[Dataset entries]
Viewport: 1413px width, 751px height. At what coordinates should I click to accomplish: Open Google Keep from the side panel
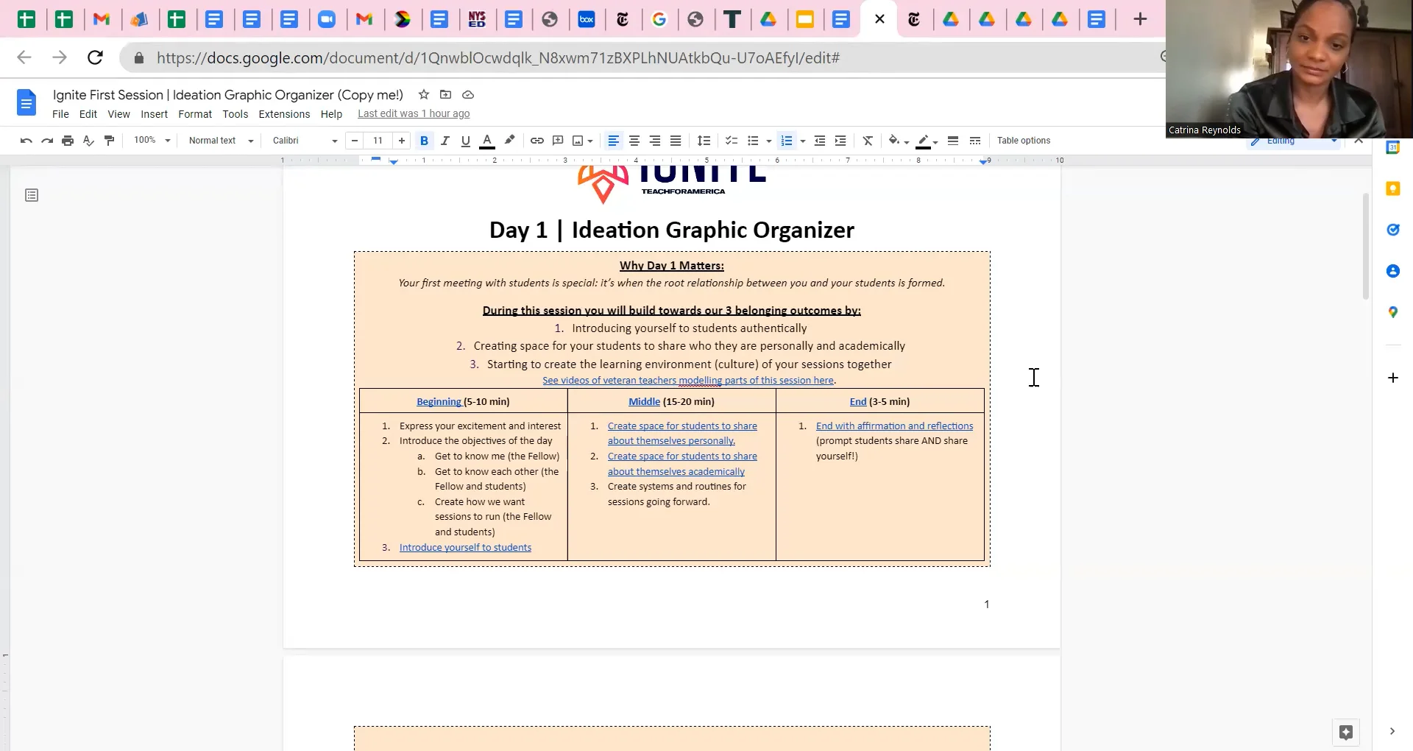[1393, 189]
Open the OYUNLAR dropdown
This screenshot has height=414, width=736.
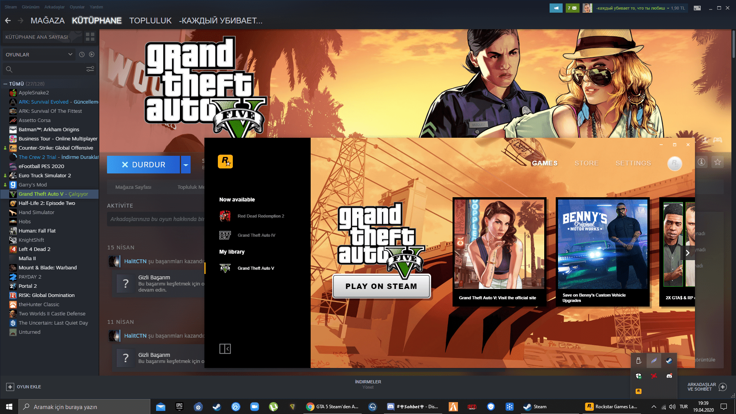(x=38, y=54)
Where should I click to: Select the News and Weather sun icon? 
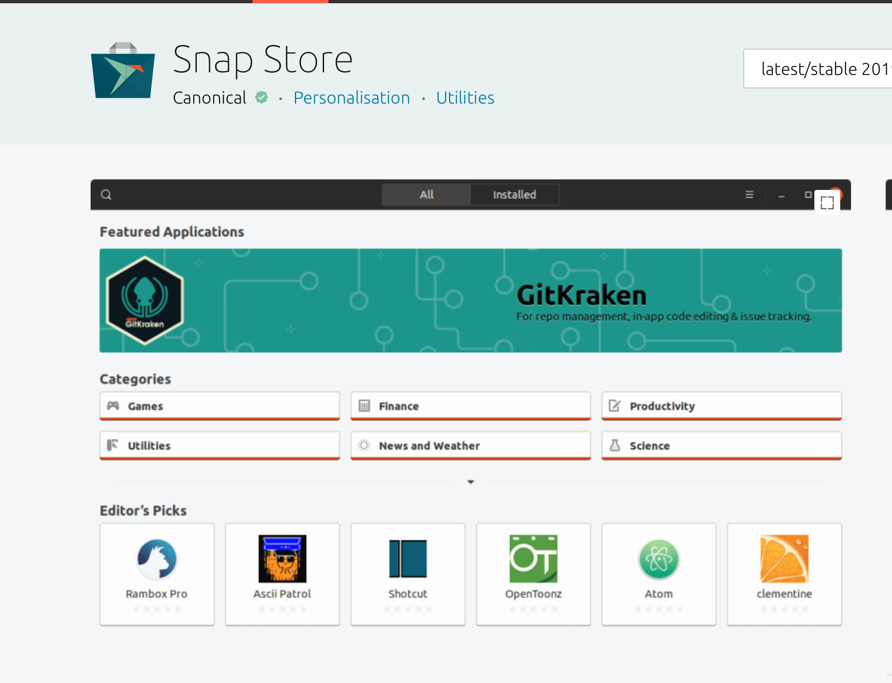pyautogui.click(x=364, y=445)
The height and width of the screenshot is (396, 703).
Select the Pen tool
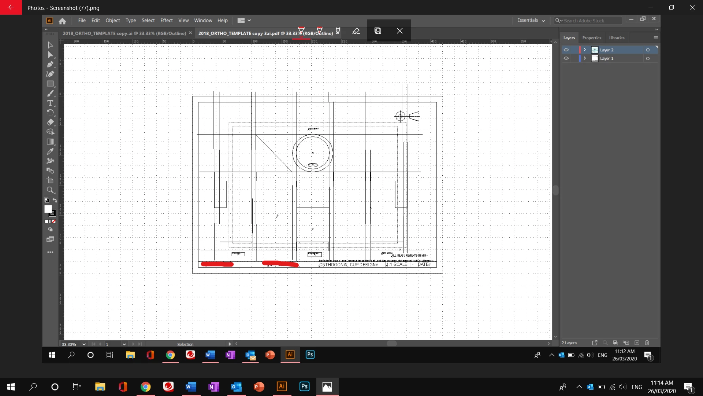tap(50, 65)
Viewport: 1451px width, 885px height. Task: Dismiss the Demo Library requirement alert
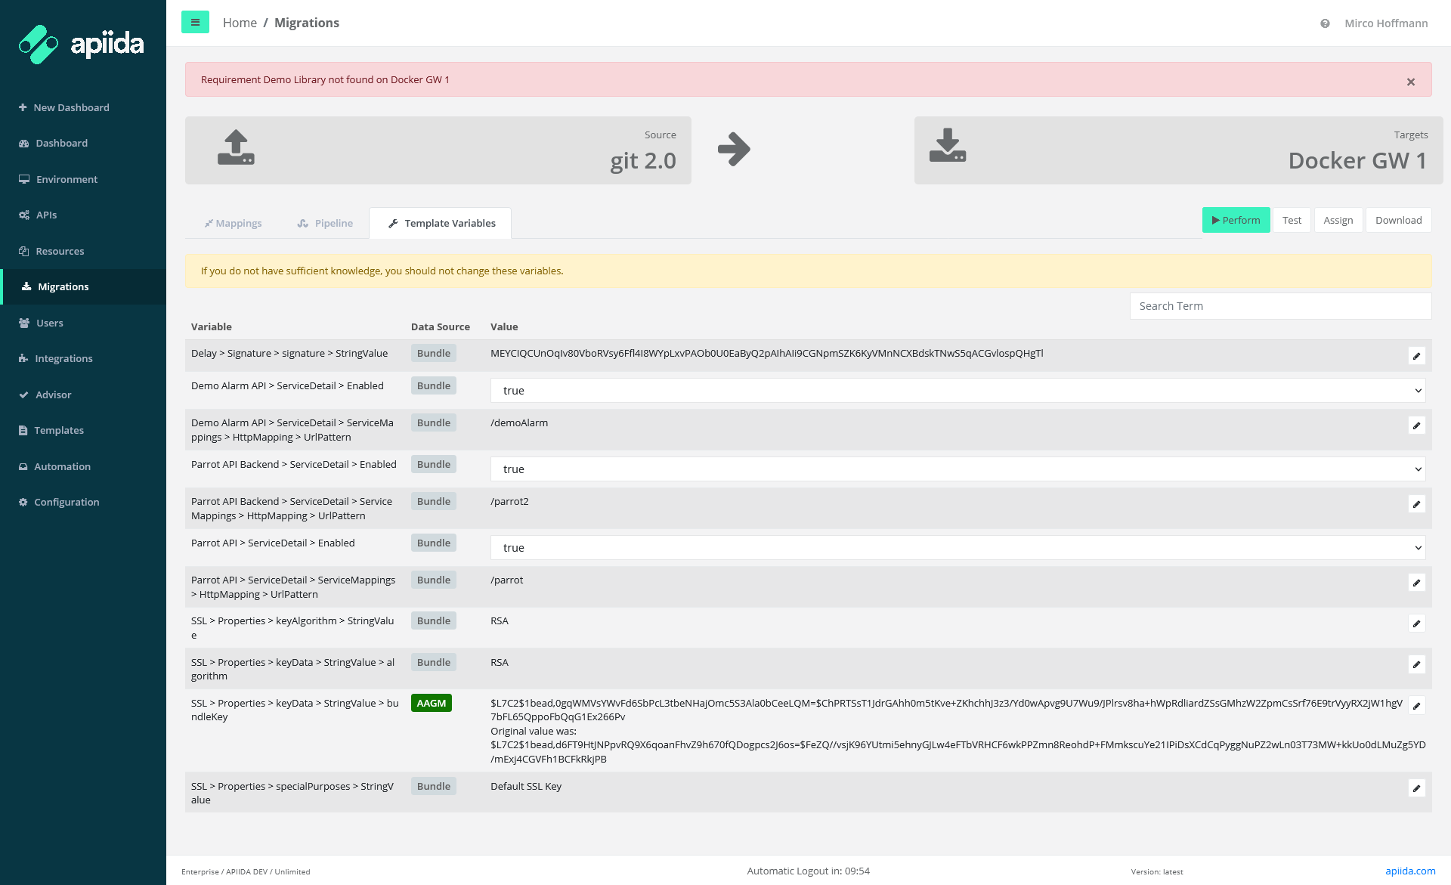[1410, 82]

**EXERCISE:** All the records above need to be given again word for word. Skip the pictures.

**ANSWER FOR THIS EXERCISE:**
Viewport: 1413px width, 751px height. At what coordinates should I click to accomplish: Open Google Keep from the side panel
[1393, 189]
Open the OYUNLAR dropdown
This screenshot has height=414, width=736.
(x=38, y=54)
Where should I click to: Select the News and Weather sun icon? 
pyautogui.click(x=364, y=445)
The height and width of the screenshot is (396, 703).
Select the Pen tool
tap(50, 65)
Viewport: 1451px width, 885px height. Task: Dismiss the Demo Library requirement alert
[1410, 82]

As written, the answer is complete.